• _Excerpted passage_:
.....

Discovery and exploration

This component allows for visualization and creation of metrics of data.

Architectural decision guidelines

In various process models, data visualization and exploration is one of the first steps. Similar tasks are also applied in traditional data warehousing and business intelligence. So when choosing a technology, ask the following questions:

  • What type of visualizations are needed?
  • Are interactive visualizations needed?
  • Are coding skills available or required?
  • What metrics can be calculated on the data?
  • Do metrics and visualization need to be shared with business stakeholders?

Technology guidelines

IBM cloud has many service offerings for data exploration. Some of the offerings are open source, and some aren’t.

Jupyter, Python, pyspark, scikit-learn, pandas, Matplotlib, PixieDust

Jupyter, Python, pyspark, scikit-learn, pandas, Matplotlib, PixieDust are all open source and supported in IBM Cloud. Some of these components have overlapping features and some of them have complementary features. This can be determined by answering the architectural questions.

  • What type of visualizations are needed? Matplotlib supports the widest range of possible visualizations including run chars, histograms, box-plots, and scatter plots. PixieDust (as of V1.1.11) supports tables, bar charts, line charts, scatter plots, pie charts, histograms, and maps.

  • Are interactive visualizations needed? Matplotlib creates static plots and PixieDust supports interactive ones.

  • Are coding skills available or required? Matplotlib requires coding skills, but PixieDust does not. For computing metrics, some code is necessary.

  • What metrics can be calculated on the data? Using scikit-learn and pandas, all state-of-the-art metrics are supported.

  • Do metrics and visualization need to be shared with business stakeholders? Watson Studio supports sharing of Jupyter Notebooks, also using a fine-grained user and access management system.

SPSS Modeler

SPSS Modeler is available in the cloud and also as stand-alone product.

  • What type of visualizations are needed? SPSS Modeler supports the following visualizations out of the box:

    • Bar
    • Pie
    • 3D Bar
    • 3D Pie
    • Line
    • Area
    • 3D Area
    • Path
    • Ribbon
    • Surface
    • Scatter
    • Bubble
    • Histogram
    • Box
    • Map

    You can get more information in the IBM Knowledge Center.

  • Are interactive visualizations needed? SPSS Modeler Visualizations are not interactive.

  • Are coding skills available or required? SPSS Modeler doesn’t require any coding skills.

  • What metrics can be calculated on the data? All state-of-the-art metrics are supported using the Data Audit node.

.....

• _Instruction A_:
In the discovery and exploration passage, which SPSS Modeler node supports calculating all state-of-the-art metrics?
• _Instruction B_:
Copy the discovery and exploration passage word for word, starting at "Technology guidelines" and ending at "supports interactive ones.".

• _Data shown_:
.....

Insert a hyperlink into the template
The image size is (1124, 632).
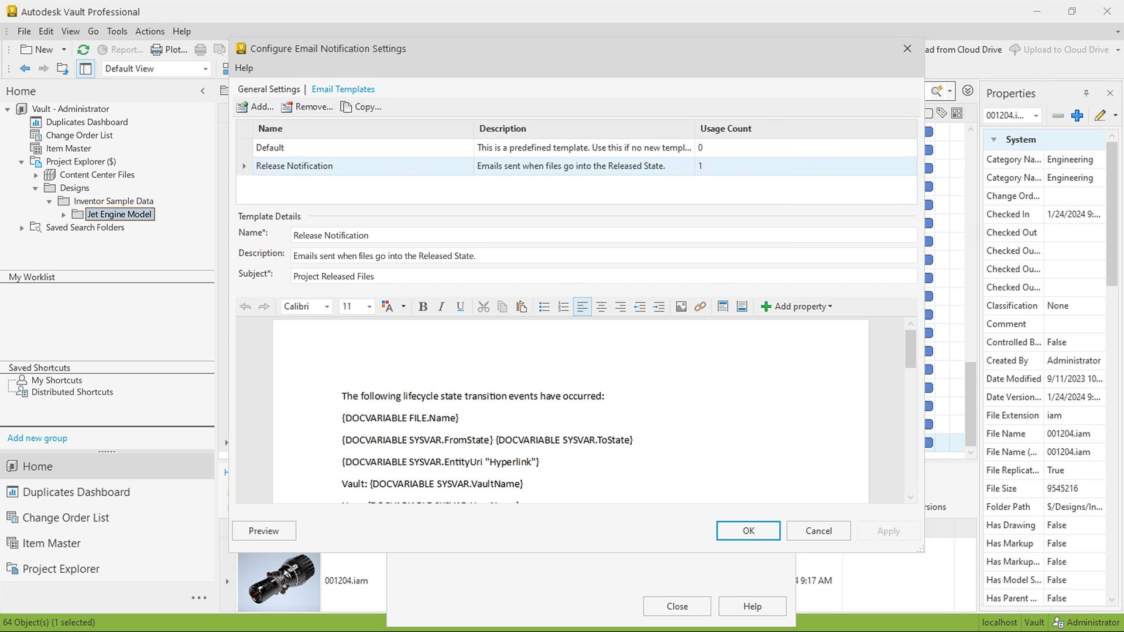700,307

.....

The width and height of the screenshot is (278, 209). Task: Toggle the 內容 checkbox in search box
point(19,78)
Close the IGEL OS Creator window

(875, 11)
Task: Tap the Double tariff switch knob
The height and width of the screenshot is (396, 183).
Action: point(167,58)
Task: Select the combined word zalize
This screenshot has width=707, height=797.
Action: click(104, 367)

.....

• _Task output A_:
The Data Audit node.

• _Task output B_:
Technology guidelines

IBM cloud has many service offerings for data exploration. Some of the offerings are open source, and some aren’t.

Jupyter, Python, pyspark, scikit-learn, pandas, Matplotlib, PixieDust

Jupyter, Python, pyspark, scikit-learn, pandas, Matplotlib, PixieDust are all open source and supported in IBM Cloud. Some of these components have overlapping features and some of them have complementary features. This can be determined by answering the architectural questions.

  • What type of visualizations are needed? Matplotlib supports the widest range of possible visualizations including run chars, histograms, box-plots, and scatter plots. PixieDust (as of V1.1.11) supports tables, bar charts, line charts, scatter plots, pie charts, histograms, and maps.

  • Are interactive visualizations needed? Matplotlib creates static plots and PixieDust supports interactive ones.